Proponents of biomass argue that such emissions should not be considered in applying the regulatory threshold, because burning plants simply returns to the atmosphere carbon dioxide that the plants removed as they grew, in contrast to burning fossil fuels, which results in emission of carbon that had been sequestered below ground for millennia. Opponents argue that the biomass cycle is not entirely carbon-neutral and does not adequately account for the effects of land-use changes.

EPA's guidance in the first part of 2011 should clarify two issues: (1) whether a stationary source's emissions from biomass combustion must be included in calculations to determine whether that source exceeds applicable permitting thresholds, and (2) whether "fuel-switching" from fossil fuels to biomass may be selected as the "best available control technology" in greenhouse gas emissions permits.
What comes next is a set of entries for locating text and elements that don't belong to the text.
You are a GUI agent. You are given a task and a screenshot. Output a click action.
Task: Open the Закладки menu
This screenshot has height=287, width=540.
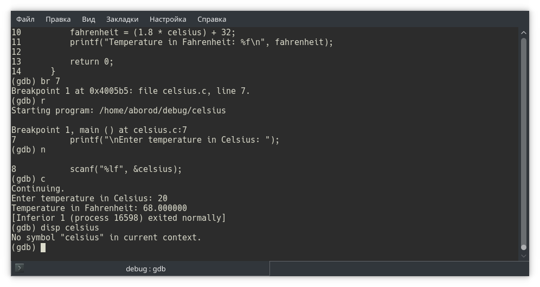pyautogui.click(x=122, y=19)
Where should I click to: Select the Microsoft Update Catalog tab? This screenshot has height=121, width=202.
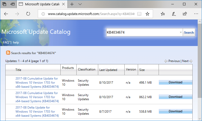tap(41, 4)
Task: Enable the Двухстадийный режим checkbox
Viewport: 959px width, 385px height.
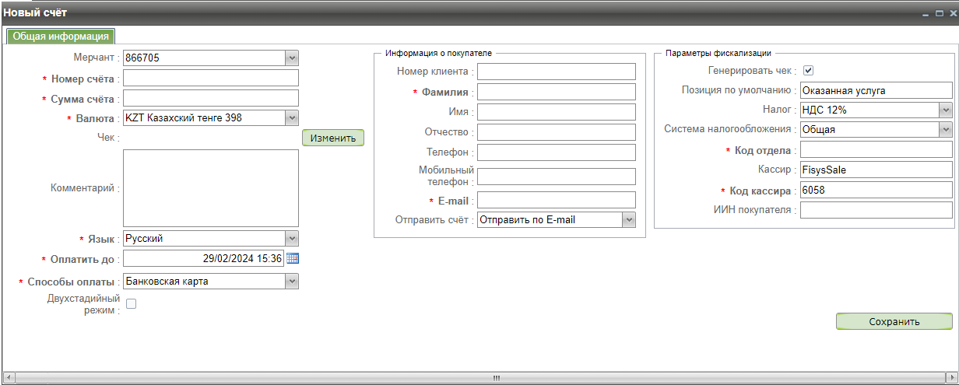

In the meantime, the U.S. Department of Agriculture is moving forward with plans to provide financial assistance under the Biomass Crop Assistance Program to farmers who grow commercial biomass crops, such as switchgrass, sorghum, hybrid poplars, and willows. Under the final rule, published October 27, 2010, 50 million acres of existing pasture land and traditional cropland would be converted to biomass energy production. The USDA believes that this broad program is necessary to meet the federal renewable fuel standard, which requires production of 36 billion gallons of renewable fuel, including fuel from biomass, by 2022.